Source: Xu, Keyulu, et al. "Representation learning on graphs with jumping knowledge networks." arXiv preprint arXiv:1806.03536 (2018).
Problem to be addressed
There are two major problems to be addressed, deep network degradation and the bias from graph structure.
Degradation as network goes deeper
Although recent developments of graphic neural network have achieved state-of-the-art results on several studies with graph structures. It is concerned that most of then faces the same challenge as the CNN had, i.e. the performance degrades as network grows deeper.
Many of the recent approaches broadly follow a neighborhood aggregation (or "message passing" scheme), which have been shown to generalize the Weisfeiler-Lehman graph isomorphism test.
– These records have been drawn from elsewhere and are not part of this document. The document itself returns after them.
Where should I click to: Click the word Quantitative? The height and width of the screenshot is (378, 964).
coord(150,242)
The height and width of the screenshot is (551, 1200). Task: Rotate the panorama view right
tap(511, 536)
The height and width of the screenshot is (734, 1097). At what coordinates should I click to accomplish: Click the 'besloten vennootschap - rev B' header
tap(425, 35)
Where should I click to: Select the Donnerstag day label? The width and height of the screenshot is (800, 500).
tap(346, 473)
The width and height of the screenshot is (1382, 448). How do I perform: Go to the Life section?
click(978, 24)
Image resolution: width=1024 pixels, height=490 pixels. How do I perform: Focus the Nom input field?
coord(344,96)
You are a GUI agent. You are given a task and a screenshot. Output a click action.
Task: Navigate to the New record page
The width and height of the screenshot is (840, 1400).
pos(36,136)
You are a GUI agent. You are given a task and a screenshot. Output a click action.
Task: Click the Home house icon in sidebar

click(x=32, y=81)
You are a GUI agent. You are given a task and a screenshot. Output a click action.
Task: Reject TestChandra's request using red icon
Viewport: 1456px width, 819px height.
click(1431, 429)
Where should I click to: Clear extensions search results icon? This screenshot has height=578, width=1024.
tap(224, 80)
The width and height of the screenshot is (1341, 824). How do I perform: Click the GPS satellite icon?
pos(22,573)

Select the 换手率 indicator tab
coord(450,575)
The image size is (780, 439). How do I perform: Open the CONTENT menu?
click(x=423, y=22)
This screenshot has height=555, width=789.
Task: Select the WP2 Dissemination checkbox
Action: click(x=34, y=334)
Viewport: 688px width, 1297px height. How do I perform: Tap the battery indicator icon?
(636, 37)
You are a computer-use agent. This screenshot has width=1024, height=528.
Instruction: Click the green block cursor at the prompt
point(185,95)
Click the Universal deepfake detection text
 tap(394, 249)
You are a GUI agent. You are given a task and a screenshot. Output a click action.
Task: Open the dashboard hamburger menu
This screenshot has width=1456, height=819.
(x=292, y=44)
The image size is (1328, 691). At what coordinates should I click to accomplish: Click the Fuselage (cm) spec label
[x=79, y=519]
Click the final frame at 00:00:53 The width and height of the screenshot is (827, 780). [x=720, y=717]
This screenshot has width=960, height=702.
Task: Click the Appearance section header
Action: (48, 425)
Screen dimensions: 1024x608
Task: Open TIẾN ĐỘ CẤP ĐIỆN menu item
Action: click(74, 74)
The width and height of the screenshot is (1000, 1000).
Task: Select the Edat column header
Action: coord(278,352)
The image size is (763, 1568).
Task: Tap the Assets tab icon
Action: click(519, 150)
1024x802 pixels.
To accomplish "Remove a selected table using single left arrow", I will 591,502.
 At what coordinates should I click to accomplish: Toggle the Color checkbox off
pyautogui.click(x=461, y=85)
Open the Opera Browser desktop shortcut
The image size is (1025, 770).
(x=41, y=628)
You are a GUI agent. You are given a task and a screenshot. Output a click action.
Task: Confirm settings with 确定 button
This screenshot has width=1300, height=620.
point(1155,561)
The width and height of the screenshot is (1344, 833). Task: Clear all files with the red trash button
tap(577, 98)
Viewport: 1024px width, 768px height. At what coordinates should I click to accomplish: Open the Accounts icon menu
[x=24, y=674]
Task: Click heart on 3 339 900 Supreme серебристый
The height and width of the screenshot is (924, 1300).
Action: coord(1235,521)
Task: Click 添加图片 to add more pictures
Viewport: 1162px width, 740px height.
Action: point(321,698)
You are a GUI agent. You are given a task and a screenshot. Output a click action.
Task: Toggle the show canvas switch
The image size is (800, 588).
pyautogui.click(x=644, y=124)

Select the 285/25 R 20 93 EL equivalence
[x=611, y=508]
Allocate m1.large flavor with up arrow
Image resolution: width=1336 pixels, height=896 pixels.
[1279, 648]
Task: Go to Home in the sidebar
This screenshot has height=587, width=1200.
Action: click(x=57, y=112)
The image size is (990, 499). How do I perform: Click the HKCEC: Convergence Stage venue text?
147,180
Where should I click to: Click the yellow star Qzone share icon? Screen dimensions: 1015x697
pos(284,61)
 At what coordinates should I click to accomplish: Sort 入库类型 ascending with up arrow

Yet, such aggregation schemes sometimes lead to surprises. For example, it has been observed that the best performance with one of the state-of-the-art models, Graph Convolutional Networks (GCN), is achieved with a 2-layer model. Deeper versions of the model that, in principle, have access to more information, perform worse [1].
Such problem in CNN is resolved by residual connections, but it is not the case when adding residual connections to GCNs.
Graph structure imbalance
In the real applications such as citation networks, social networks, etc. the majority of the nodes have few connections, whereas some nodes (hubs) are connected to many other nodes. Social and web networks usually consist of an expander-like core part and an almost-tree (bounded treewidth) part, which represent well-connected entities and the small communities respectively.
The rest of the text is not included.